JavaScript is the programming language of the web – everyone knows that. It is JavaScript that manipulates HTML and CSS to create what Internet users experience everyday reading and watching stuff on the web, filling in forms, logging in etc. But it is far less of a common knowledge that this client-side web scripting language has far more applications.
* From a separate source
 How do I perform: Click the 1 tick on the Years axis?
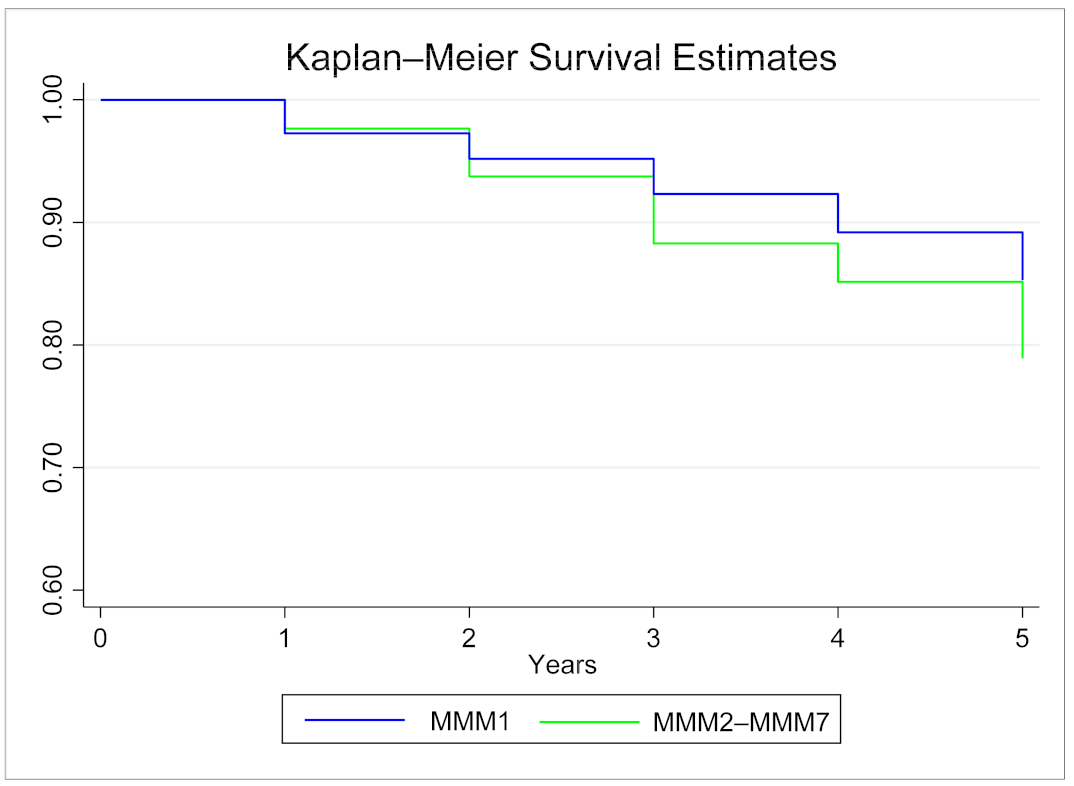pyautogui.click(x=285, y=637)
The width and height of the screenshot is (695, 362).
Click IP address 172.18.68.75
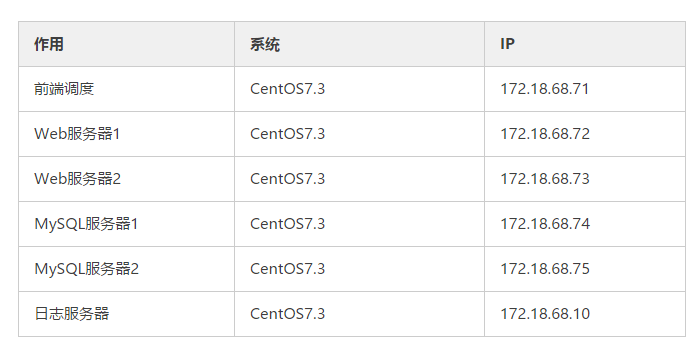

JavaScript, JavaScript everywhere

According to the RedMonk ranking ( based on popularity on GitHub and Stack Overflow, JavaScript is tied with Java as today’s most used programming language. Its absolute supremacy as a browser programming language and 20 years of growth resulted in a multitude of techniques, libraries and frameworks that have become staple for web developers such as AJAX, jQuery, Underscore.js, Angular.js, or the popular JavaScript-based language-independent data format JSON. JavaScript is responsible for tasks such as hover animations, drop-downs, sliders, suggestions, recommendations, form validation and more. It is also considered relatively easy to learn, which all amounts to a lot of budding developers being interested in learning it. But is also precisely why it is so important to find experienced JavaScript developers – so that you don’t end up with a website or an app full of bugs and lacking in speed. JavaScript’s continuous popularity resulted in many successful attempts to use it outside of its natural browser-based environment. One of them is Node.js – a cross-platform environment for developing scalable applications on the server-side in JavaScript. But there is more.

How about a JavaScript mobile app?

Every time you pick up your smartphone or a tablet, you’re more than likely to come across some JavaScript. And you don’t even have to bother opening your browser. JavaScript is widely used to develop mobile apps too.

It’s beyond any doubt that there is no better way to develop a very effective mobile app than using the native language of its platform: Java for Android, Objective-C/Swift for iOS and Visual Basic/C#/C++ for Windows Phone. If you’re set to build an app for all mobile users, it means, however, the it needs to be developed three times separately. With the HTML, CSS and JavaScript combo, enhanced by a proper cross-platform framework such as the open source Apache Cordova, it is possible to build native apps for any mobile OS. Frameworks such as Quintus or Impact make it possible to create wonderful HTML5/JavaScript mobile games. While such apps lack the benefits of the native code, it may not always matter for a few reasons:

  • HTML, CSS and JavaScript sport powerful features complex layouts and text rending, which have been perfected by browser developers for years. Some of them are not easy to recreate in native mobile languages. Those mature JS solutions follow best practices that substantially close the efficiency gap

  • Development time is an extremely important factor in many projects and making JS apps takes a lot less of it

  • Some apps are simple and small enough that any efficiency differences are hardly noticeable for the user

  • You can make mobile apps having front-end web development background only

Much like mobile apps, JavaScript is used to develop desktop applications as well. Some of the popular solutions that make it possible are TideSDK and Adobe AIR.

JavaScript craze continues

Hardware is another surprising area where JavaScript enjoys more and more attentions. Frameworks such as Cylon.js support popular robotics and physical computing systems such as Arduino, ARDrone, Pebble, Skynet or Raspberry PI. Other popular hardware solutions include Espruino, a JS interpreter capable of manipulating low power microcontrollers.

JavaScript is one of the most widespread programming languages of the IT world, a popular first-choice language, that’s here to stay for a long time. Unfortunately, its tolerant nature (e.g. loose typing) makes it easy to write poorly-optimized programs. The performance of modern web and mobile apps often highly depend on JavaScript That’s why it’s so important to hire expert JavaScript developers, capable of making the most out of it, without relaying on its convenience.